Das Ausgleichsleistungsgesetz von 1994 (AusglLeistG)[45] bestimmt in § 1 Abs. 4, dass unter anderem Personen, die dem nationalsozialistischen System „erheblichen Vorschub geleistet“ haben, keinen Anspruch auf Ausgleichsleistungen haben. Daraus ergab sich die Frage, ob dies auch Personen sein können, die bei der Entnazifizierung als „entlastet“ eingestuft worden waren. Mit Bezug auf Alfred Hugenberg urteilte das Bundesverwaltungsgericht im Jahr 2005, eine damalige Einstufung als „Entlasteter“ oder „Minderbelasteter“ sei „für die Beurteilung, ob die Voraussetzungen für einen Anspruchsausschluss nach § 1 Abs. 4 AusglLeistG vorliegen, ohne Bedeutung“. Zur Begründung führte das Gericht aus, die Ausschlussregelung in § 1 Abs. 4 AusglLeistG diene einem ganz anderen Zweck als seinerzeit die Entnazifizierung, bei der es um die Abwehr von Gefahren beim Neuaufbau gegangen sei.[46] Auf dieses Urteil berief sich das Verwaltungsgericht Frankfurt (Oder) 2008 im Fall der Erben von Erich Kulke, der als entlastet eingestuft worden war.[47]
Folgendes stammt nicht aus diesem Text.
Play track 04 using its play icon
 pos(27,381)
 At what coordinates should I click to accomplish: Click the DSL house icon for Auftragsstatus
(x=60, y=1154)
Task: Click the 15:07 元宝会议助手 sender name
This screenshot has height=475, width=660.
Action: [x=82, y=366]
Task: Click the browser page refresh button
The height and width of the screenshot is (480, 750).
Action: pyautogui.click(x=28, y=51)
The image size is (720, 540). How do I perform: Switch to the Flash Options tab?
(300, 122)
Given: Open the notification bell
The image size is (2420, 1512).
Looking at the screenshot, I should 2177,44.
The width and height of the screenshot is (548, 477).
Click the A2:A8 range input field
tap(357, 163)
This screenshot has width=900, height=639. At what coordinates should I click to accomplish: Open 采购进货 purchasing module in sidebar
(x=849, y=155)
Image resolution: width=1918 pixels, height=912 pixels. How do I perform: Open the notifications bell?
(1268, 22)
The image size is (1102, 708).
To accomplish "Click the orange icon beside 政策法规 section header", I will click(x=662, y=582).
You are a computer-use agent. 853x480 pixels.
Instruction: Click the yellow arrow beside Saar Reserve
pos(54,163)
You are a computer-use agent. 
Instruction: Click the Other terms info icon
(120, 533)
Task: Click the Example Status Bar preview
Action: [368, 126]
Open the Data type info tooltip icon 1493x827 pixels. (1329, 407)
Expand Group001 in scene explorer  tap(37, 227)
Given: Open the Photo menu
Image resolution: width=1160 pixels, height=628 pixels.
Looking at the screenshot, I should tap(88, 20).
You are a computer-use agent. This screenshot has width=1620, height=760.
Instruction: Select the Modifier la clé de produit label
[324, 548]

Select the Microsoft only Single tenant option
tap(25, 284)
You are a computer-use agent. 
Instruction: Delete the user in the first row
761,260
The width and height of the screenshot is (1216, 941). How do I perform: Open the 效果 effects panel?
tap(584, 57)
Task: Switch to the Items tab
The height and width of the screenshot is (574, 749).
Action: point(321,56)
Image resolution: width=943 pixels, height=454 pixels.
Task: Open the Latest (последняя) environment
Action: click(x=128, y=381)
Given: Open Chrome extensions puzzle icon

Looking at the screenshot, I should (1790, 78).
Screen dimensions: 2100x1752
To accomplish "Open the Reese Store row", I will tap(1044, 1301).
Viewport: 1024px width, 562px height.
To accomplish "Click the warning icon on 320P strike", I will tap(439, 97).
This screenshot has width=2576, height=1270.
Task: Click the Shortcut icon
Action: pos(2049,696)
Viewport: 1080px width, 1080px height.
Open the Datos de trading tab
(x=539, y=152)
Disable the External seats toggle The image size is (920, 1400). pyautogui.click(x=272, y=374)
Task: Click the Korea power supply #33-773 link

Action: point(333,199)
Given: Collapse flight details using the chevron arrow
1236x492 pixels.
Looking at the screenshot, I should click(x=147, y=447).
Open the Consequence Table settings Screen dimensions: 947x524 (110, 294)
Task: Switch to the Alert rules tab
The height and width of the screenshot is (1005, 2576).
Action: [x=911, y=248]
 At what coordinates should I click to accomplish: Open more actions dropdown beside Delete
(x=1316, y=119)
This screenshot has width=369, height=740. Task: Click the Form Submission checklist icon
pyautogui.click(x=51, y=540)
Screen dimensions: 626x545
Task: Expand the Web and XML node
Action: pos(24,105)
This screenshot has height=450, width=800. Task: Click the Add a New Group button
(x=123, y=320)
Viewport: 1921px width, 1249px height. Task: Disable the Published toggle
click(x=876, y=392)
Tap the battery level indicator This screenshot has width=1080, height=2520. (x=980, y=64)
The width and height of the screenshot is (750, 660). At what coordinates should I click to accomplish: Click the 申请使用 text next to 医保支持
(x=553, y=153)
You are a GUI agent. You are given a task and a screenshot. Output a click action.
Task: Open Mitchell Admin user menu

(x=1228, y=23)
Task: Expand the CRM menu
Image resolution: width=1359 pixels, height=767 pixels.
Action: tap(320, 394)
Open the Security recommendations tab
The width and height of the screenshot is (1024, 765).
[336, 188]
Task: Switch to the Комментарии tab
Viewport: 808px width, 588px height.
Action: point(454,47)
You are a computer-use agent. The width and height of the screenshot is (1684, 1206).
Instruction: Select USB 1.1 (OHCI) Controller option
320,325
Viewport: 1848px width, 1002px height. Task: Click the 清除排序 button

Im Zusammenhang mit der Terrorgruppe Nationalsozialistischer Untergrund wies 2012 eine Gruppe „Aktion Entnazifizieren“ außerdem auf die unklare Rolle der Verfassungsschutz-Behörden im Zusammenhang mit der rechtsextremen Mordserie hin und projizierte die Forderung „Entnazifizieren“ an das Innenministerium und das Kanzleramt.[48] Die Aktion wurde von Politikern wie den Bundestagsabgeordneten Mechthild Rawert, Memet Kılıç, Sevim Dağdelen und Ulla Jelpke sowie Künstlern, Journalisten und Gewerkschaftern unterstützt.[49]

Kriegsverbrecher

Für das Kriegsverbrechergesetz zur Strafverfolgung von Kriegsverbrechen, Kriegshetzerei, missbräuchlicher Bereicherung, Denunziation und Hochverrat am österreichischen Volk während der Zeit der nationalsozialistischen Gewaltherrschaft[51] galt gemäß der Lehre von Wilhelm Malaniuk das Rückwirkungsverbot nicht, so dass die NS-Verbrechen strafrechtlich verfolgt werden konnten.[52][53][54]

Anhand von vier Kriegsverbrecherlisten, welche am 4. Dezember 1945, 13. Jänner 1946, 16. April 1946 und am 5. Juni 1946 in den österreichischen Zeitungen veröffentlicht wurden, wurde nach 242 maßgeblich Hauptverantwortlichen der NS-Verbrechen gefahndet.[55] Im Gegensatz zu Deutschland wurde diese Tätergruppe nicht der alliierten, sondern der österreichischen Gerichtsbarkeit zugeführt. Ernst Kaltenbrunner und Arthur Seyß-Inquart beispielsweise wurden im Nürnberger Prozess gegen die Hauptkriegsverbrecher zum Tode verurteilt und hingerichtet.[56] Nur ein geringer Teil der Kriegsverbrecher wurde in den österreichischen Nachkriegsprozessen verurteilt, auch alle vier Angeklagten in den Wiener Auschwitz-Prozessen 1972 freigesprochen.[57] Die bis 1955 für die Aburteilung zuständigen Volksgerichte verhängten insgesamt 43 Todesurteile, von denen 30 vollstreckt wurden, aber auch lange Haftstrafen. Insgesamt wurden von den 137.000 untersuchten Fällen 23.000 Urteile verkündet.[58] Bei einer Verurteilung nach dem Kriegsverbrechergesetz wurde neben der Freiheits- oder Todesstrafe auch das gesamte Vermögen des Täters eingezogen.